**WHAT TO WORK ON:**
Transcribe the records below exactly, leaving out any pictures.

Stored data entries:
***
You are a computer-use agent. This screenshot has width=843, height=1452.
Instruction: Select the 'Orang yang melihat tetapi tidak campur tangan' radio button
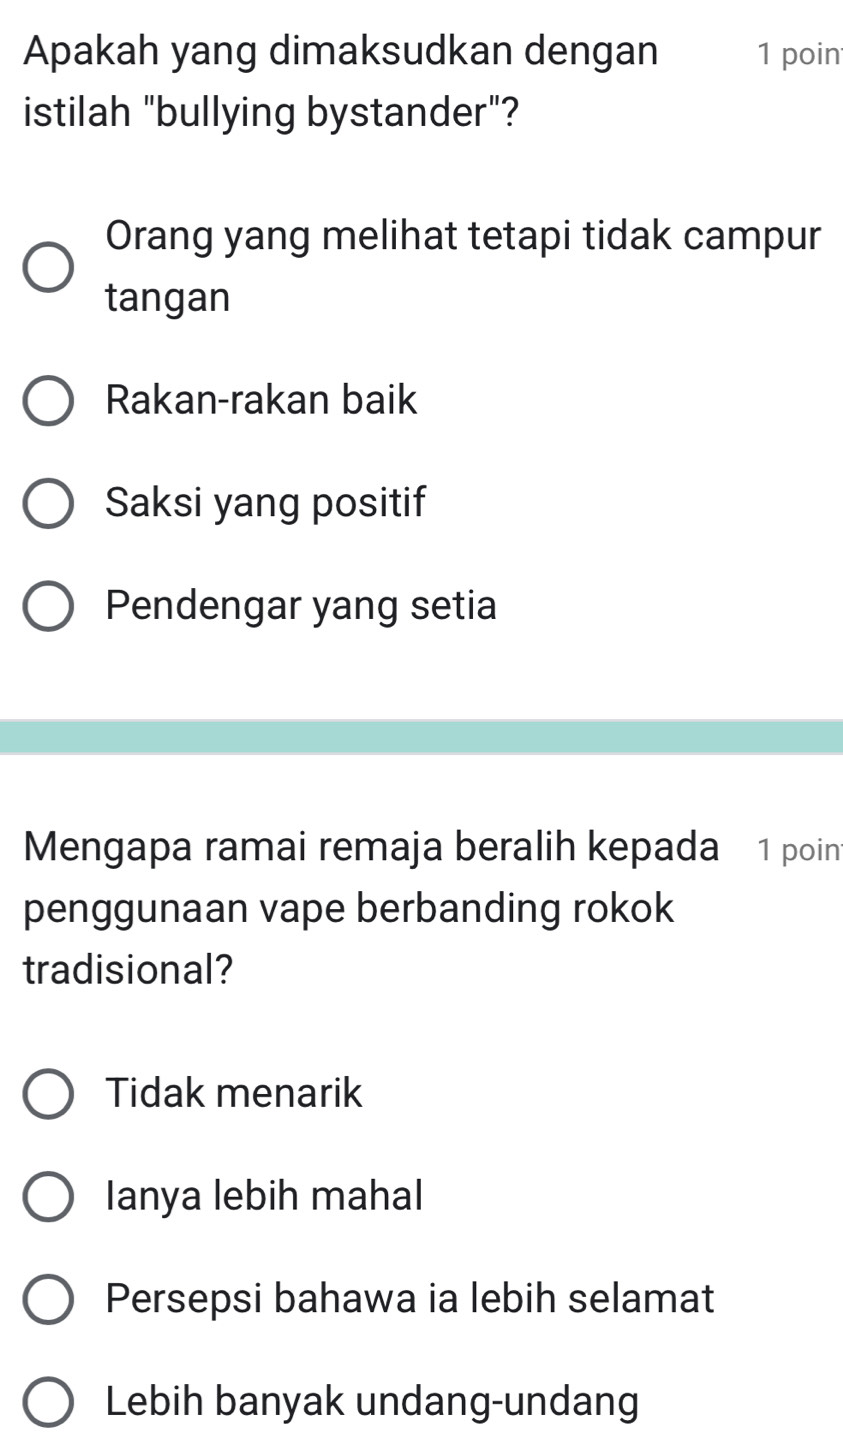click(48, 268)
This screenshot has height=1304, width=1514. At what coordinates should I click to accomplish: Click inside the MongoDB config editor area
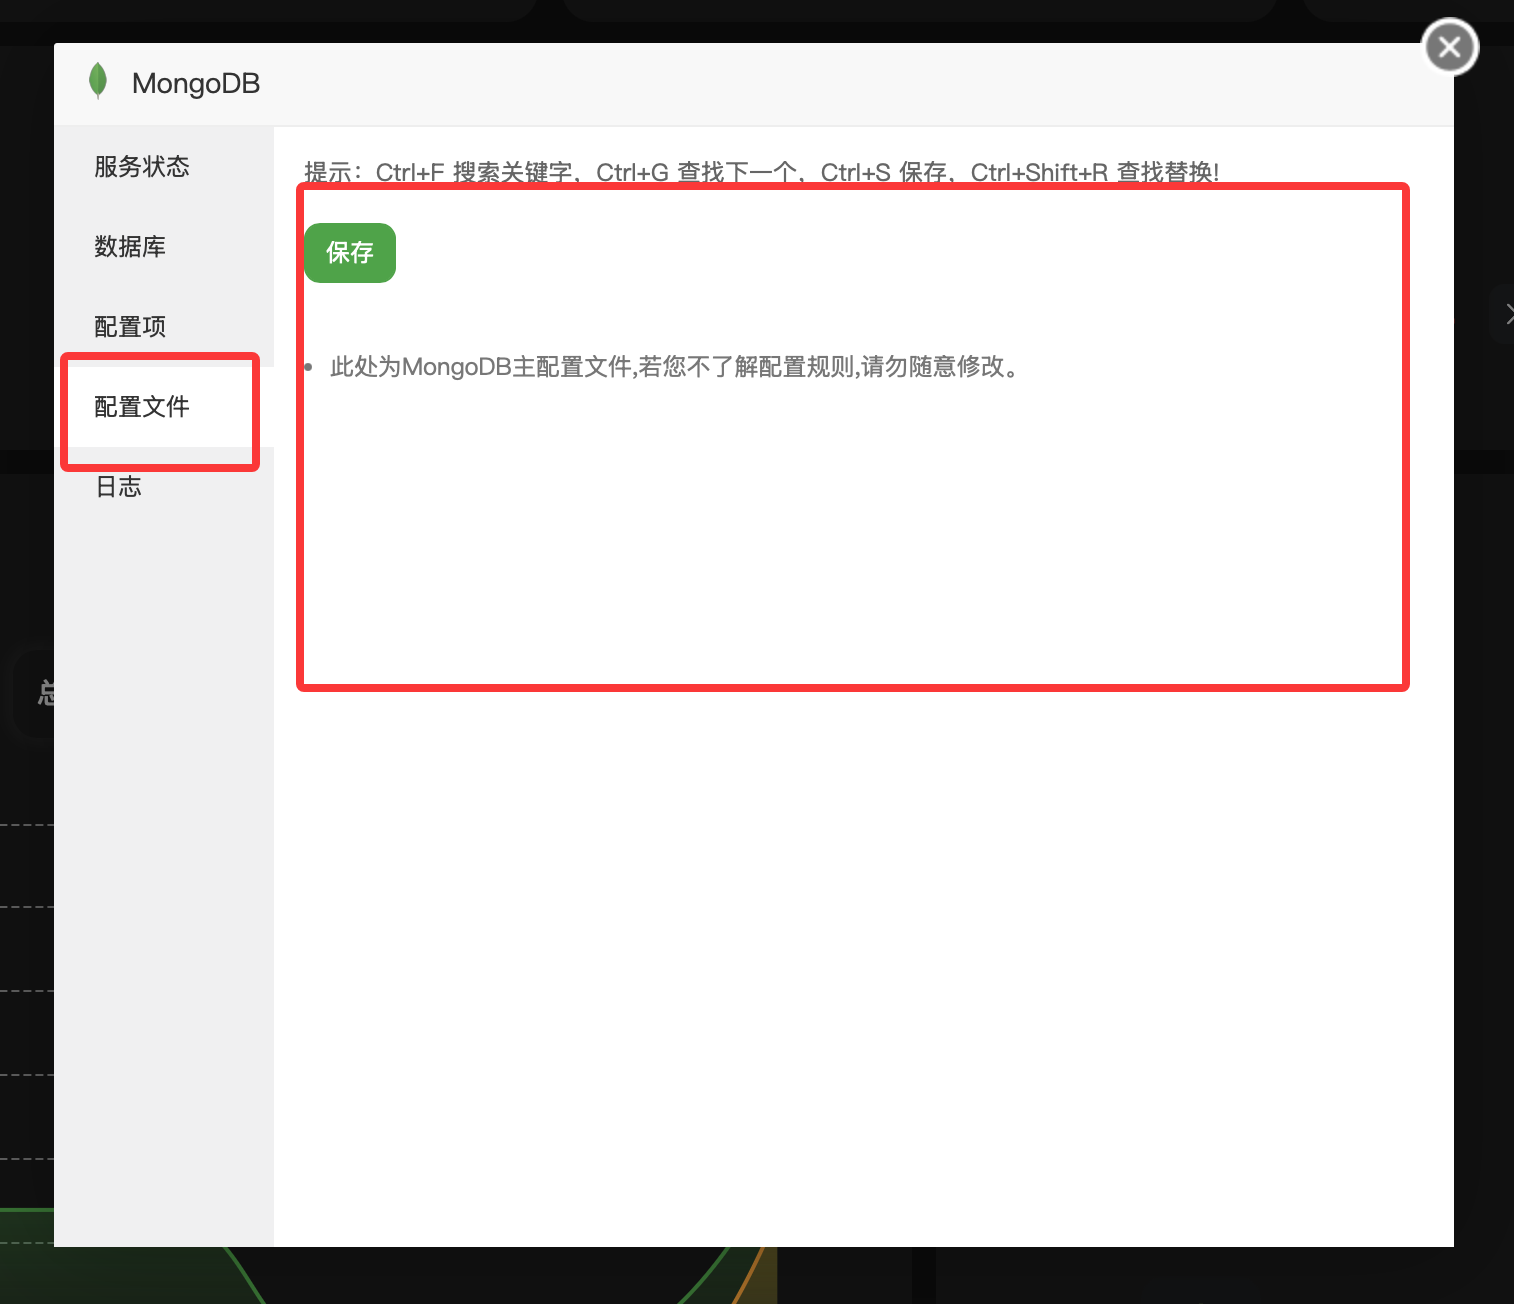tap(850, 550)
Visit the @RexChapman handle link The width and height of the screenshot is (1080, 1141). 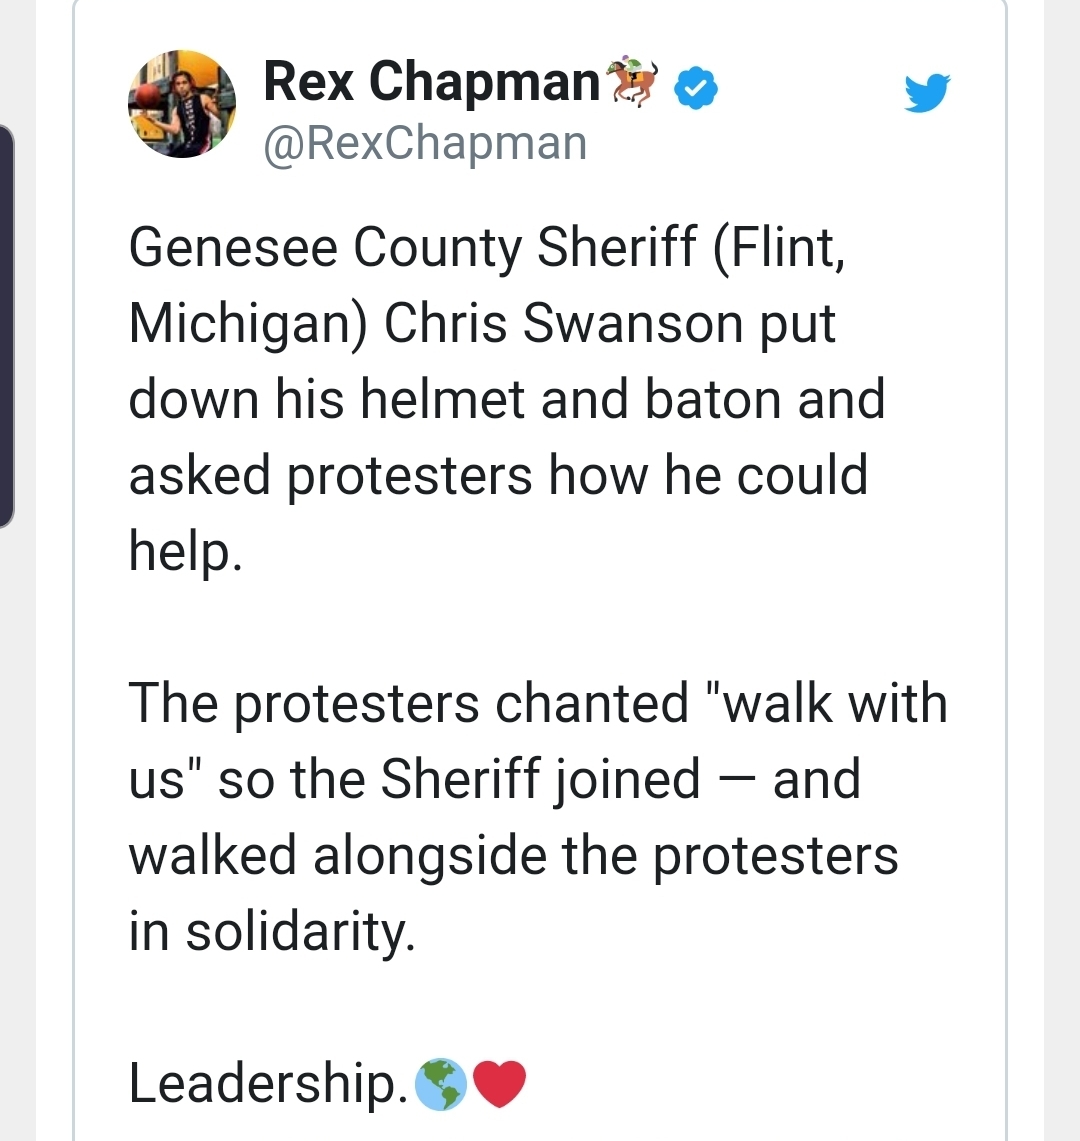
***
**REPLY:**
You are a computer-use agent. This screenshot has width=843, height=1452.
Instruction: Select the 'Orang yang melihat tetapi tidak campur tangan' radio button
click(48, 268)
This screenshot has height=1304, width=1514. At what coordinates should I click to accomplish: Click inside the MongoDB config editor area
tap(850, 550)
Visit the @RexChapman handle link The width and height of the screenshot is (1080, 1141). 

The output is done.